Meilleure équipe à l’extérieur, catastrophique à domicile, le SMC enchaine les contradictions, eux qui sur le papier, ont clairement l’un des plus beaux onze de L2. Malgré ce bon début d’exercice, il est important de noter les dernières semaines plus difficiles et les faux pas à Sedan, contre Le Mans, ou encore plus récemment face à Tours. Néanmoins, la victoire 0-4 acquise à Istres lors de la dernière journée fait office de match référence pour une équipe qui vise clairement la remontée à l’échelon supérieur. Nicolas Seube, qui vit sans doute là l’un de ses derniers challenges, le sait lui qui fut champion avec Malherbe en 2010, la Ligue 2 est traître, et ne laisse pas vraiment de place aux passages à vides. Tâche donc à ses jeunes coéquipiers de faire vibrer le Stade D’Ornano auquel cas les bons résultats à l’extérieur ne suffiront pas à remonter le club à l’échelon supérieur.
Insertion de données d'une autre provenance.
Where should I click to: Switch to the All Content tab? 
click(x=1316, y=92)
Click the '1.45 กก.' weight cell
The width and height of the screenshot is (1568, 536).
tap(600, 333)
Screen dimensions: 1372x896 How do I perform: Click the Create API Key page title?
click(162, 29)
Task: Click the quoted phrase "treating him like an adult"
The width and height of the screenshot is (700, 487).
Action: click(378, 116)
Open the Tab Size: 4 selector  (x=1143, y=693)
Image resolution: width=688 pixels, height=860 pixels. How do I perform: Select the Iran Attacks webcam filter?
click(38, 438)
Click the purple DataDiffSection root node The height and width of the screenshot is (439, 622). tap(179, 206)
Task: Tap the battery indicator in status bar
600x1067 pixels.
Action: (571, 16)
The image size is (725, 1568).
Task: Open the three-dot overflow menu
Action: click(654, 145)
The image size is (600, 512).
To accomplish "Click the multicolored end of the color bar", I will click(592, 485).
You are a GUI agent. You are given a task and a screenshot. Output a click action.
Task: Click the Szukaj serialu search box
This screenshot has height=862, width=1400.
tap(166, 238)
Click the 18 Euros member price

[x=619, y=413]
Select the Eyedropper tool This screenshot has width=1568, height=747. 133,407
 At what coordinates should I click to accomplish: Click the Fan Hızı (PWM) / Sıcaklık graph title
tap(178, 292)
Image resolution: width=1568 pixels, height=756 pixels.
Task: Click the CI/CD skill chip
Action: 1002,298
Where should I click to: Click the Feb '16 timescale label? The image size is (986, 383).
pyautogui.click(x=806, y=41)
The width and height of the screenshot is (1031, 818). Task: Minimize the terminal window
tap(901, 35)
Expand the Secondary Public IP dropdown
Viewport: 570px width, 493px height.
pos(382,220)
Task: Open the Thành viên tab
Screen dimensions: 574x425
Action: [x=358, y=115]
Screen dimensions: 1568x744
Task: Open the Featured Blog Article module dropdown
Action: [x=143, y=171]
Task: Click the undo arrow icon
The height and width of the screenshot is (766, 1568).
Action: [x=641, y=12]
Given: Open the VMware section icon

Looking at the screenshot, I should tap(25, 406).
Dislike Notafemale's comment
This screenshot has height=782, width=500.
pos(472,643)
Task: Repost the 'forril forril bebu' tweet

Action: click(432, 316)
Article réalisé avec Julien Renault.







Je suis fan de l’AJA mais ça va être compliqué pour Auxerre, il y a un manque de talent flagrant au milieu de terrain : en l’absence d’Haddad pour blessure il n’y a strictement aucun créateur de jeu. Et Haddad est tellement au fond du trou qu’on peut douter qu’il retrouver son niveau de Chateauroux.
Il oeut se passer quelque chose à Auxerre. Pour l’instant, l’image que l’on reçoit est désolante. Mais le podium n’est pas si loin. Si les cadres se réveillent, et jouent le jeu à fond, il pourrait y avoir une belle surprise au bout. Le groupe semble bien vivre. Si l’équipe, jeunes comme cadres, tire dans le même sens, avec les forces en présence, l’AJA aura sa carte à jouer
Effectivement, l’AJA est bien mal embarquée. Mais pour avoir entendu plusieurs sources, l’ambiance est bonne, et les « expérimentés » cherchent constamment à partager avec les jeunes. Etant un très gros supporteur auxerrois, j’espère que les icaunais vont vite remonter sur le podium.